When I was a newly commissioned Lieutenant in the Army, I was assigned as a temporary assistant in an administrative office in a Military Intelligence unit. One day a long compliance form came around with a cover sheet instructing all assigned officers to read it and initial it as indication of their compliance. So I read and initialed it.
A few days later, it came back addressed specifically to me. An attached note read, "You are not permanently assigned to this unit. Thus, you are not an authorized signer and you should not be initialing this form. Now please erase your initials and then initial your erasure."
Way back in the time of the samurai, there was a powerful emperor. This emperor needed a new head samurai. So he sent out a message to everybody he knew for them to send a message to who they knew, and so forth.
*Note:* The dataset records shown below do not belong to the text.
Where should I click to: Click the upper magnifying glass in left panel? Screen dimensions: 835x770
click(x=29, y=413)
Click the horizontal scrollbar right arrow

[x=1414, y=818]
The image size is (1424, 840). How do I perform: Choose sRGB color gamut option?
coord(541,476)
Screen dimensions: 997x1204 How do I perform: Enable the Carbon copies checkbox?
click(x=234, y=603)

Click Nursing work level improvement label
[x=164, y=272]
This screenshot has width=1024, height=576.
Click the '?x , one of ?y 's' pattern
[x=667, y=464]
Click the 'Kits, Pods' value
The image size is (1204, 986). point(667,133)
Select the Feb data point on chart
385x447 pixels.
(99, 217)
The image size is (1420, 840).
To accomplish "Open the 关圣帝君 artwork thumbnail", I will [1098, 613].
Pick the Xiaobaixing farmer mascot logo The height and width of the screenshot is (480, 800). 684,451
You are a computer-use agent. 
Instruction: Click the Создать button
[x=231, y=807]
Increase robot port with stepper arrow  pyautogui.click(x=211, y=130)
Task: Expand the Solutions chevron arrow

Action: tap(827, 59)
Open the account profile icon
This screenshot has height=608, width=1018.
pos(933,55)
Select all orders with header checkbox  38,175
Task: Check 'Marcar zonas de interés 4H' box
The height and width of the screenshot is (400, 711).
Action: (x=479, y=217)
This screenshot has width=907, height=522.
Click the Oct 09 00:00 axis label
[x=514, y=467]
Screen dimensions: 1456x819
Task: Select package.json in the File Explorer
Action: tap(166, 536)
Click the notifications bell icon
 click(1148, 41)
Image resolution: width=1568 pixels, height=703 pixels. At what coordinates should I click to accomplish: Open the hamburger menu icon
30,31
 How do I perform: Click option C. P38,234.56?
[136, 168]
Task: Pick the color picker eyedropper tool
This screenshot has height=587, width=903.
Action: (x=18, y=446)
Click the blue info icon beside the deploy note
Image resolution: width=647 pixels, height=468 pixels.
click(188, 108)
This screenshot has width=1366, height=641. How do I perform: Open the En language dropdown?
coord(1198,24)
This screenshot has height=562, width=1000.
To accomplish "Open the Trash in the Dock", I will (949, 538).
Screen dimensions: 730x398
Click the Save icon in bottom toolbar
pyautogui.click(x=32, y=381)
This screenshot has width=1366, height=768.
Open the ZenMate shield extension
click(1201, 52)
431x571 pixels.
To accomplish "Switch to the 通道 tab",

A year passes and only three people show up: a Japanese samurai, a Chinese samurai, and a Jewish samurai. The emperor asks the Japanese samurai to come in and demonstrate why he should be head samurai.
The Japanese samurai opens up a matchbox, and out pops a little fly. WHOOOOOSH. The fly drops dead on the ground in 2 pieces!
The emperor says, "That is very impressive!"
Then the emperor asks the Chinese samurai to come in and demonstrate why he should be head samurai.
The Chinese samurai opens up a matchbox and out pops a little fly. WHOOOOOSH. WHOOOOOSH. The fly drops dead on the ground in 4 pieces!
The emperor says, "That is really impressive!"
Then the emperor asks the Jewish samurai to come in and demonstrate why he should be head samurai. The Jewish samurai thinks, "If it works for the other two..."
So the Jewish samurai walks in, opens a matchbox, and out pops a little fly. WHOOOOOOOOOOOOOOOOOOOOOSSSSHHHH! A gust of wind fills the room, but the fly is still buzzing around.
The emperor says in disappointment, "Why is the fly not dead?"
And the Jewish samurai replies, "Look closer, that fly has been circumcised!"